=== Listed records ===

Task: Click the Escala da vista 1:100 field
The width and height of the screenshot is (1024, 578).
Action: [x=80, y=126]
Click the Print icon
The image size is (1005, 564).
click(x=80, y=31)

===

- **Required work**:
Reproduce each of the records word for word.

- **Written response**:
Task: Click the Escala da vista 1:100 field
The width and height of the screenshot is (1024, 578).
Action: [x=80, y=126]
Click the Print icon
The image size is (1005, 564).
click(x=80, y=31)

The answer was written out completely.